In St Mark’s Gospel story today we hear two powerful stories about healing.  Two people are healed.  One is a young girl, the daughter of a rich and influential religious leader.   The other is an insignificant woman with no status at all in the ancient Jewish society.  The latter, an older woman, would have had limited means, probably living at the margins of Galilean society.  These two woman, one very young and the other older and less influential, came to the attention of Jesus.

St Mark, the author of the Gospel, is confronting us with a paradox.  Is the daughter of a rich and powerful family treated any differently to an insignificant woman sitting destitute on a street corner?? No!

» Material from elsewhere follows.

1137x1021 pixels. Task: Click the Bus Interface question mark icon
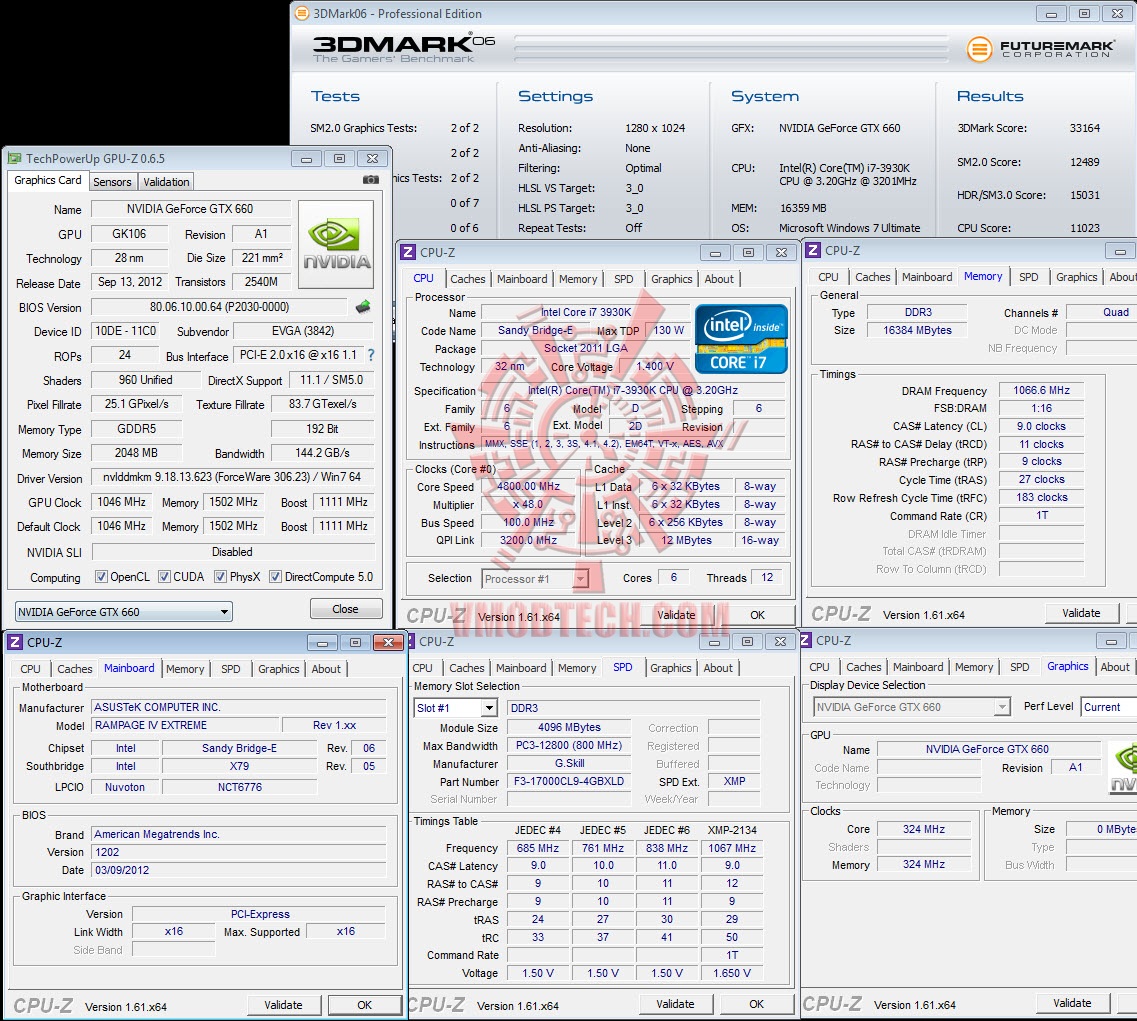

What St Mark does brilliantly, by connecting these two stories, is to tell us about our equality in the eyes of God.  Jesus does not allow the privilege and prominence of the young girl, and her father’s pleading for her importance, to be overwhelming.  His pleading does not distract Jesus from the plight of the poor woman on the street corner.

Poignantly Jesus calls the older woman “daughter”.  He is reminding her, and us that she is as much a child of god as the daughter of a rich and powerful person.

The two stories of healing challenges all social ideologies that suggest that some people are more significant in God’s eyes than others.

Both rich and poor are equal in God’s eyes.  Both rich and poor, from time to time, are in need of healing.  God does not discriminate.  Nevertheless, those who have less, deserve more.  This is a lesson for us to reflect upon.